B. Stage so you don’t lock anyone out

  1. Put the relevant Conditional Access policy into Report-only first. Report-only mode evaluates policies but never enforces grant controls, so you see who would be blocked without blocking them.
  2. Watch Conditional Access > Insights and reporting for roughly 7 to 14 days. Optionally pilot with a scoped test group and lean on the validity-period window as an added buffer.

C. Flip and verify

  1. In Compliance policy settings, set the toggle to Not compliant. Save.
  2. Re-check Devices > Monitor > Setting compliance (the Is active row), then drill into Devices > All devices > [device] > Device compliance to watch unpoliced devices flip to noncompliant.
  3. Confirm the report-only logs (or the sign-in log’s Conditional Access tab) show the allow/block outcomes you expect. Then switch the CA policy from Report-only to On.

Rollback: revert the setting to Compliant. Propagation follows normal policy and device check-in cadence. Microsoft publishes no SLA for it, so don’t promise a five-minute rollback to a panicking help desk.

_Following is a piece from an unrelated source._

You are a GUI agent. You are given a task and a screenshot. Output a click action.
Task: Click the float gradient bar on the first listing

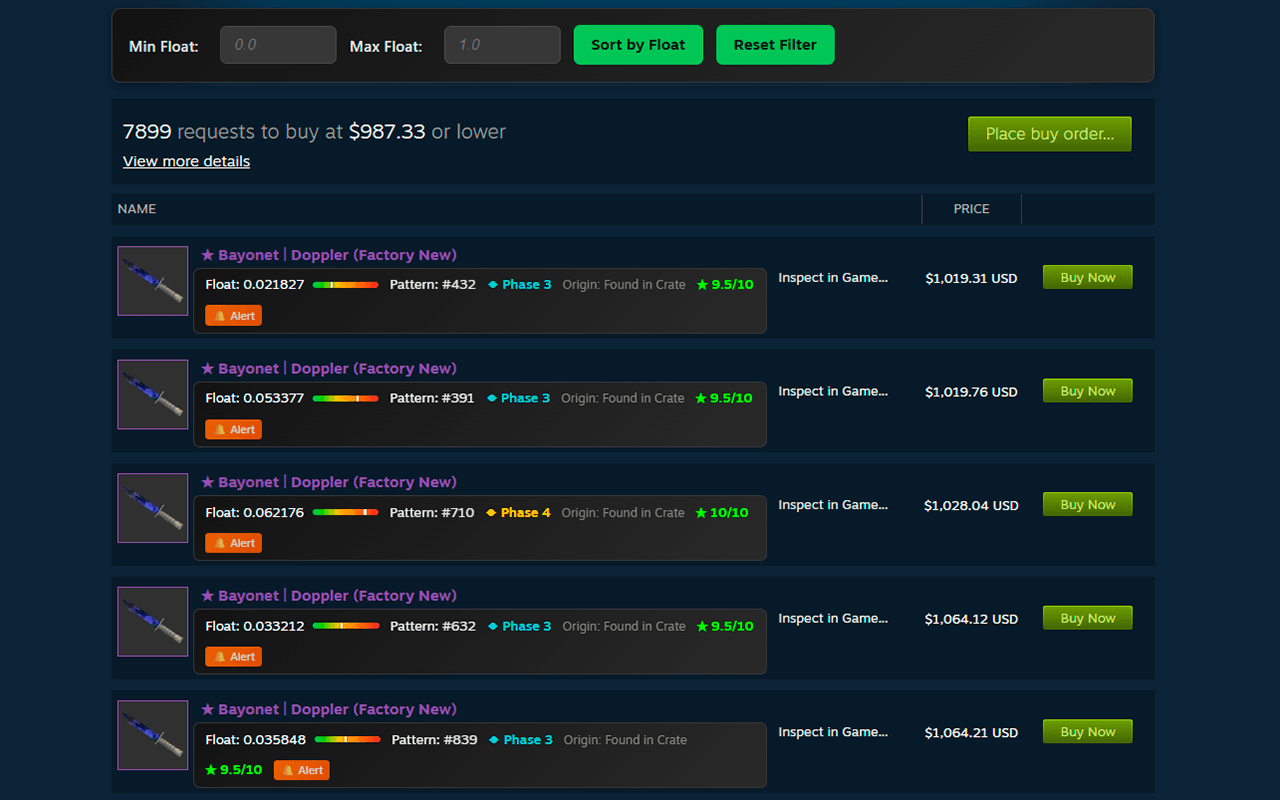coord(345,284)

Auditing at scale, and what you can’t do

There’s no Graph property for the toggle itself. deviceCompliancePolicySettingStateSummary is a reporting resource (setting name, platform type, compliant/noncompliant/unknown device counts). It reads the effect of the setting across your fleet, not the switch’s value, and no Graph resource for the switch itself is documented. If you want a standing detection rather than a one-time audit, glueckkanja publishes a KQL query that surfaces devices marked compliant via the default rather than an evaluated policy. Worth wiring into a monitored tenant. Not a substitute for the flip.

When this bites you

No named breach traces to this default. The risk is well-documented and latent, a misconfiguration sitting quiet, not an incident anyone has published. That’s exactly why it survives audits. Nobody gets paged for it.

It’s also not the only Intune default that fails open. Conditional Access policies sit in report-only until someone switches them On. Enrollment restrictions apply a permissive default until a higher-priority policy overrides it. Disabling Security Defaults and building Conditional Access aren’t one atomic step, so a tenant can run with no baseline MFA in the gap between them. The through-line is worth pinning to the wall: a policy you configured is not the same as a policy that’s enforced, and the fallback for anything you haven’t locked down is usually “allow.” Audit not just which policies exist, but what happens to the device that none of them touch.